Data masking tools have become an essential part of life since the ease with which confidential data could be proliferated. It has become a high stakes game of having to stay one step ahead of the pack to keep sensitive information accessible only to those for who it is intended. And the consequences of not keeping your confidential data safe from prying eyes can be devastating.
Imagine if your customer details become freely available over the Internet due to your not having implemented state of the art data masking tools. The reputation that you have worked so hard to nurture and the company that you have invested your life into creating can be destroyed in the click of a mouse. Similarly, your business may be involved in an industry with industry mandated data security measures, any breach of which can have devastating financial consequences for your business. Consequently, you really are left with no choice but to implement data masking tools to protect your sensitive data.
Data masking, also known as data scrambling, data obfuscation, data cleansing, or data anonymization involves the hiding of sensitive data in non-production databases from those not intended to see it. There are many techniques that can be implemented to mask data each with its own merits and drawbacks. Following are some of the more popular techniques.
Substitution involves the random substitution of the contents of a column of data with data that looks similar but is completely unrelated. This method preserves the look and feel of existing data; however, it may be problematic when dealing with vast amounts of data because it may be difficult to source large quantities of relevant data to substitute.
Shuffling is similar to Substitution but involves the substitute data being generated from the column itself, whereby the data in a column is shuffled randomly between rows until the data no longer correlates with the remaining information in the row. This technique also effectively preserves the look and feel of existing data; however it also quickly and efficiently deals with large amounts of data. Shuffling is ineffective when dealing with small amounts of data though and requires a sophisticated algorithm to ensure it is not “unshuffled.”

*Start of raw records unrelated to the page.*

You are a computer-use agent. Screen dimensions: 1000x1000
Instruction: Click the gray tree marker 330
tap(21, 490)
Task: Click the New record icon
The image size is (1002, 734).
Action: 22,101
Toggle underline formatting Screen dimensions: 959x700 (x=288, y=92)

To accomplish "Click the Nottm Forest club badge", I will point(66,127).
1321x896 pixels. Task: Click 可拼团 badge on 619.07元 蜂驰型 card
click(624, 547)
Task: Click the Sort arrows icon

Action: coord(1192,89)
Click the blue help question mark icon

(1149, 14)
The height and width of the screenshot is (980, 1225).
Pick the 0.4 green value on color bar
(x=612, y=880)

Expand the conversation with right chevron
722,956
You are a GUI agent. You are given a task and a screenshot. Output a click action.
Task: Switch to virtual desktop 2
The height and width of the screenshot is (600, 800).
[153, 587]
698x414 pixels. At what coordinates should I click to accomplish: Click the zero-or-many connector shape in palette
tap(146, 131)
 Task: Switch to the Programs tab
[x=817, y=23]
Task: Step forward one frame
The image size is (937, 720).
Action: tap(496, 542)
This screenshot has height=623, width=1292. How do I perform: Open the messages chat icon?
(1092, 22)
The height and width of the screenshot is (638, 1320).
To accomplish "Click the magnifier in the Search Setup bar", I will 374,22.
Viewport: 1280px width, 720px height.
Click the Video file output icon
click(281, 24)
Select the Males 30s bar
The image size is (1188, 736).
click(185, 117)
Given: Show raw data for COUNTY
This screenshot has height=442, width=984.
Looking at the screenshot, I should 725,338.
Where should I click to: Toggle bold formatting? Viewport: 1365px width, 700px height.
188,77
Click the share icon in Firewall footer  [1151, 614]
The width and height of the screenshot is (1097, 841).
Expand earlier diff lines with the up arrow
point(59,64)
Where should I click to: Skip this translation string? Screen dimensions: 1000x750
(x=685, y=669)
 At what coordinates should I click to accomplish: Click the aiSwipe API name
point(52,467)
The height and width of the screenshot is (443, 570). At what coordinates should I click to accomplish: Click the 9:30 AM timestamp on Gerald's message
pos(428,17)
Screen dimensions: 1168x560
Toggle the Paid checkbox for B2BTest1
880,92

Number and Date Variance involves the algorithmic modification of each number or date value in a column by some random percentage of its real value. It has the benefit of being able to reasonably mask numeric data while still keeping the range and distribution of values within existing limits, yet it is only applicable to numeric data.
Encryption involves the algorithmic scrambling of data whereby only those with access to the appropriate key can view the encrypted data. Encryption may mask data but it also destroys the formatting as well as the look and feel of the data. Also, almost any encryption can be broken. Similarly, anyone with the access key can view the data.
Nulling Out/Truncating/Deletion involves the removal of the sensitive data within the data masking world. It is useful in circumstances where the data is not required but is not appropriate for test database environments, where data or at least a realistic approximation of the data is required by the test teams.